INSTRUCTIONS FOR THE TASK
Look through the data below for the line with "This screenshot has width=718, height=771.", and transcribe it exactly together with each line after it up to and including the line with "Delete the Dog collar fully charged signal". Give nothing else.

=== GIVEN DATA ===

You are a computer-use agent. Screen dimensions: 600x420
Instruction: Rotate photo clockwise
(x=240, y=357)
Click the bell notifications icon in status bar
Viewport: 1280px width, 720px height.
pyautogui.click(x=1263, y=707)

===
=== GIVEN DATA ===

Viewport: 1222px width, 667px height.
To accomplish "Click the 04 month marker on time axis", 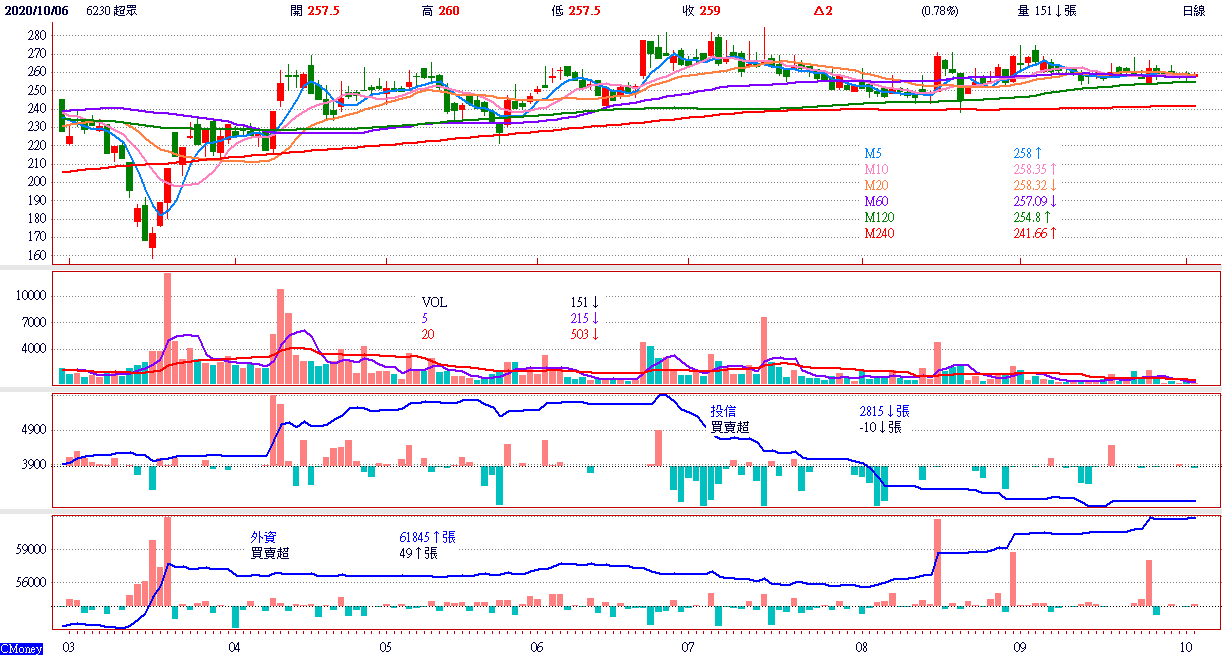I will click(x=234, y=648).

===
=== GIVEN DATA ===

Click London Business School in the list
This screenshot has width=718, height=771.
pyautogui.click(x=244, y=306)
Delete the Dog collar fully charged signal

===

YOUR SOLUTION
This screenshot has width=718, height=771.
pyautogui.click(x=244, y=306)
Delete the Dog collar fully charged signal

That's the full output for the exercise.